In practice, classes may be directly related to Agents through dedicated properties that expect to be populated with an Agent identifier. Examples from Darwin Core of this way of connecting classes with Agents include terms such as identifiedByID and recordedByID along with many others from the dwciri: namespace.

In addition to direct relationships through properties of classes as described in the previous paragraph, any relationship involving an Agent for which there is no dedicated property on the target class could be constructed through the implementation of an Agent Role, which would join an instance of Agent to an instance of another class and declare the relationship type.

2.8 Media (non-normative)

In Darwin Core, Media Entities are things that are recorded (e.g, instances of the Dublin Core type vocabulary terms Still Image, Moving Image, Sound, and Text). The DwC-CM provides a framework for representing the relationships of Media Entities to other classes as shown in Figure 9.

Media Conceptual Model

Figure 9. Details of the fundamental relationships associated with Media Entity.

Description

  • A Media Entity can be about a wide variety of subject matter, including Agents, Events, Material Entities, and Occurrences.

  • One Media Entity instance can have many subjects and each subject can be in many Media Entity instances.
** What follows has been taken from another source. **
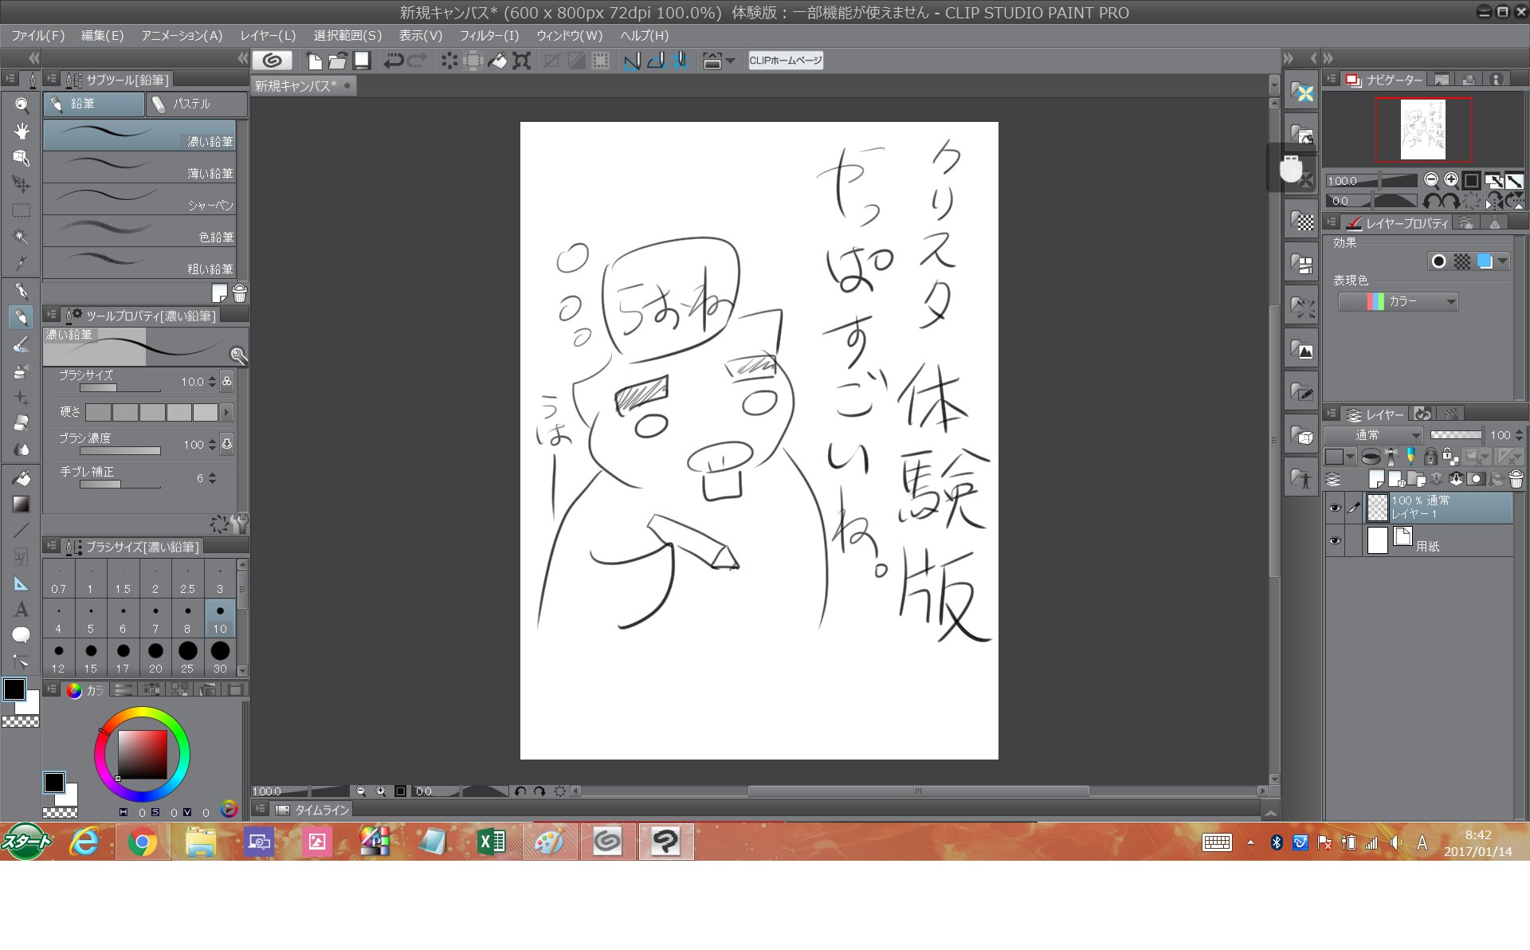Viewport: 1530px width, 950px height.
Task: Select the Text tool
Action: (22, 610)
  • A Media Entity can be used as the basis for making an Identification of an Organism either via an Occurrence (e.g., a sound recording of a bird) or via a Material Entity (e.g., an image of a specimen).

  • A Material Entity might be created from Media Entity (e.g., 3D printed model of a skull from a 3D digital model).
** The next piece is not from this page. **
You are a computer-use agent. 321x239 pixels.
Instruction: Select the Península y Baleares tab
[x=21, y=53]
  • In some cases, relationships need to be made to specific “regions of interest” within a Media Entity (e.g., a segment of a video or sound track or a region within an image). A region of interest can be treated as a Media Entity instance that is part of its parent Media Entity instance.

Simplifications

This section does not illustrate all anticipated uses of Media Entities. For example, relationships of Media Entity to Chronometric Age, Geological Context, and Organism Interaction are not shown.

3 Example implementations (non-normative)

  • The Darwin Core Data Package Guide specifies how to create Frictionless Data packages using Darwin Core terms. A Darwin Core Data Package (DwC-DP) consists of schemas for describing tabular data, such as CSV files. DwC-DP is considered a reference implementation of the DwC-CM.
  • The openDS format provides a JSON Schema for modelling extended information about digital specimens and implements the relevant parts of the DwC-CM.

4 Acknowledgements (non-normative)

The DwC-CM is a synthesis of years of discussion and contributions to Biodiversity Information Standards (TDWG) Interest Groups. The synthesis arose during research towards “Diversifying the GBIF Data Model” within the Global Biodiversity Information Facility work program, which brought additional perspectives from the GBIF community and included a series of iterative approaches to refine and validate both a conceptual model and a data publishing model through a wide variety of biodiversity data use cases. Data structures of many operational systems, including all commonly used open source collection management systems, have been studied and have influenced this model.